Los humoristas no se ríen

En Brasil se han echado a la calle los humoristas porque las autoridades han prohibido por decreto divulgar, en emisoras y periódicos, imágenes o afirmaciones que puedan "denigrar o ridiculizar" a cualquiera de los candidatos a la presidencia del país en las próximas elecciones del 3 de octubre. Inexplicable. Ahora que en nuestra Antena 3 comienza "El club del chiste VIP", con los políticos trabajando de humoristas (oficialmente, por fin), los brasileños caminan con el pie cambiado y pretenden destruir el espejo en el que mirar las miserias de los mandatarios públicos, ese espejo del Callejón del Gato que es el humor, que no tiene piedad de famas y cuyo contacto todo lo corroe.

Lo que demuestra que el miedo a la crítica no es privativo de sociedades dictatoriales o totalitarias. Basta con rascar en la piel de países como Italia o Venezuela para comprobar que la restricciones a la libertad de opinión y crítica son un recurso recurrente, con el empleo de los más variados y peregrinos argumentos, y siempre por nuestro bien, por supuesto.

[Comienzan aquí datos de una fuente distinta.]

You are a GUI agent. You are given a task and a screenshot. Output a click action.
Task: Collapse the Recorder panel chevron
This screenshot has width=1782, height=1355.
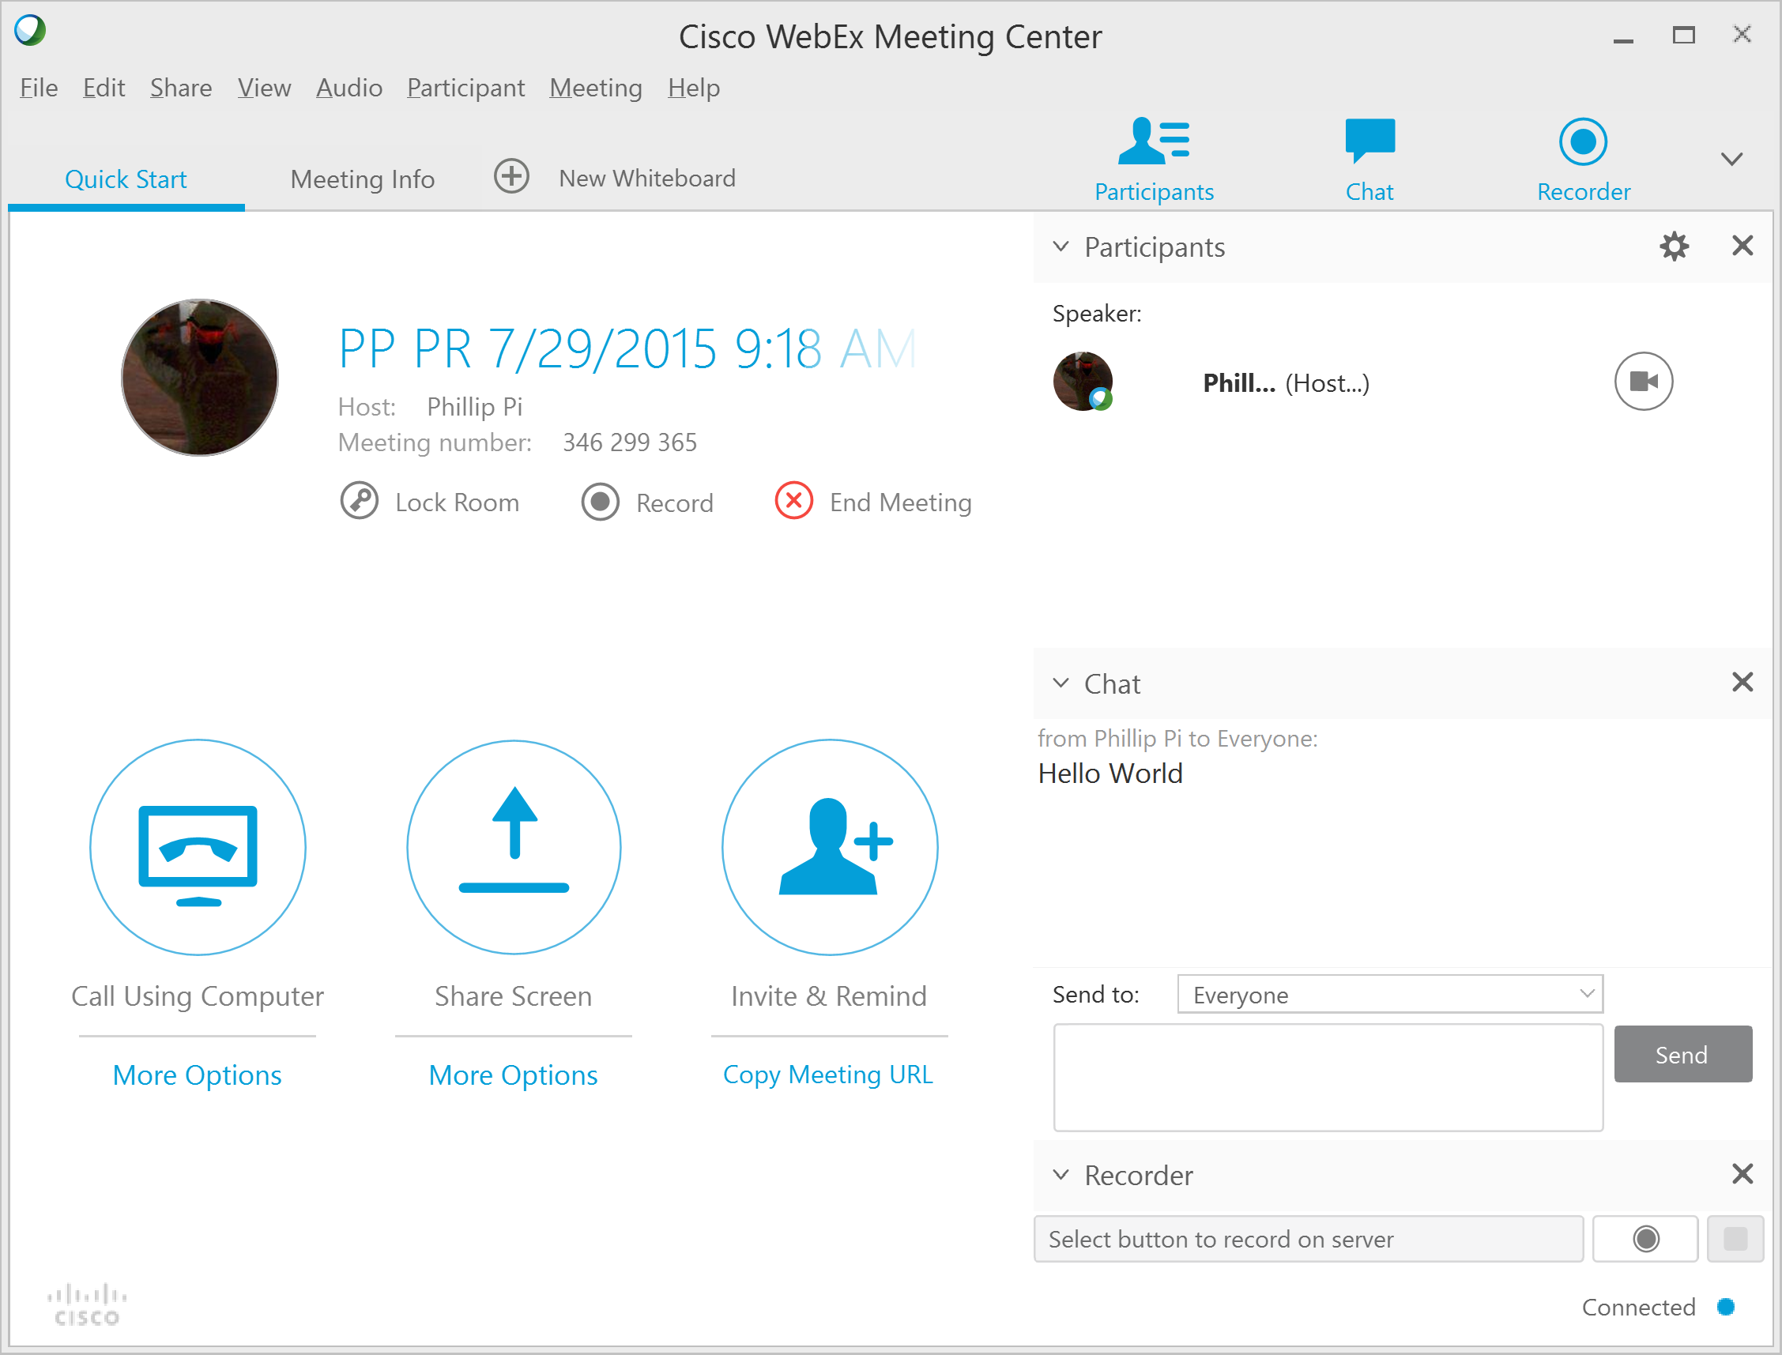click(1061, 1175)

Nuestro viejo régimen era un especialista en el asunto. Obreros y estudiantes en huelga pasaban a ser delincuentes comunes por orden administrativa, los detenidos se suicidaban sospechosamente tirándose de las ventanas de dependencias policiales, los grupos de resistencia armada de la posguerra, el maquis, eran simples bandoleros, y todo opositor al régimen formaba parte de una confabulación judeo-marxista-masónica, pagada por un inagotable tesoro guardado en algún lugar de Moscú, que tenía como objetivo la destrucción de España a golpe de talonario.

Para aquel régimen, hasta los homosexuales, "que apenas existían", por cierto, eran delincuentes peligrosos a los que se les aplicaba la reformada "Ley de vagos y maleantes" nacida en la República. Hay "delitos" y situaciones que ciertas sociedades no pueden consentir, así que mejor es que no se hable de ellos. La Ley para la Seguridad del Estado de 1941 intentaba poner coto al "menosprecio público de las más esenciales prerrogativas de la autoridad".

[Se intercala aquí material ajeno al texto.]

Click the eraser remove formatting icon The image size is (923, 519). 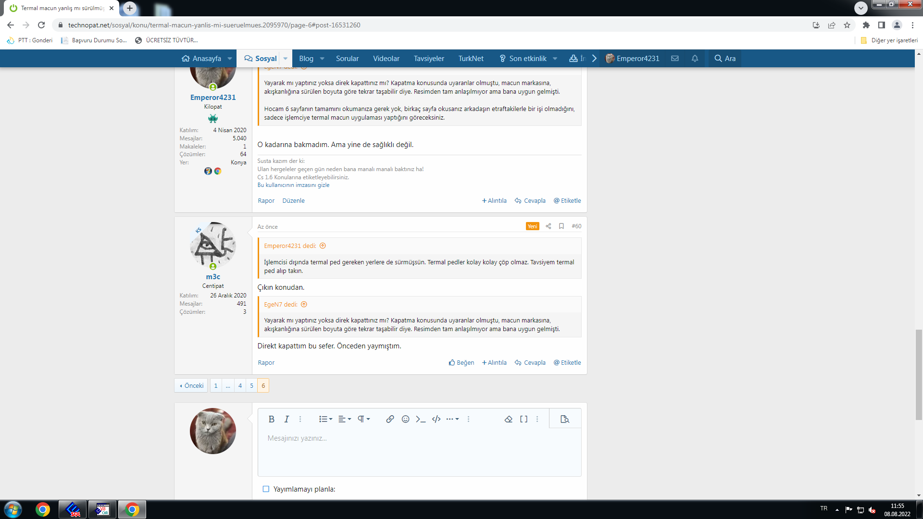click(x=508, y=419)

En ese caldo de cultivo fascista, el humor tuvo que hacerse "blanco", libre de toda crítica pública y política, al que se permitía antes un leve desahogo de cierta tensión sexual que la más leve crítica a la autoridad, fuese política, religiosa o militar, por supuesto. Pero como el censor (y de esto yo sé mucho, os recuerdo que soy un aprendiz de censor) se distingue sobre todo por su torpeza de criterio y su incapacidad absoluta para el humor, las publicaciones acudieron al recurso humorístico para burlar a los censores, siempre preocupados por lo mismo, como mi confesor. La Codorniz, "la revista más audaz para el lector más inteligente", llegó a representar un instrumento de propagación de rumores que la prensa del régimen no podía ni mencionar. Más tarde, en el franquismo declinante, revistas como Triunfo, Cuadernos para el diálogo o Cambio16 hicieron un ejercicio soberbio de redacción para "escribir y leer entre líneas", esas líneas que el estúpido censor era incapaz de comprender. Como el dios de Einstein, escribíamos derecho sobre renglones torcidos.

En Venezuela, que se ha revelado como uno de los países de Latinoamérica con mayor índice de asesinatos, muy por encima de las ya míticas cifras de Colombia o México, el gobierno intentó torpemente censurar los datos recolectados por su Instituto Nacional de Estadísticas prohibiendo publicar "fotos, informaciones y publicidad" sobre violencia, sin duda porque la situación de caos e inseguridad que reflejaban esos datos no encajaban bien con la situación idílica de la revolución bolivariana. No lo han conseguido gracias a un tribunal que anuló en parte la orden gubernamental.

Un traspiés, no más. Como sabéis, allí el humor en la información lo pone directamente el presidente Hugo Chávez en su programa televisivo. Si aquí, en una dictadura, conseguimos torear a los tribunales con el recurso del humor, ¿qué tribunal podrá resistirse al ingenio del líder de la revolución democrática bolivariana?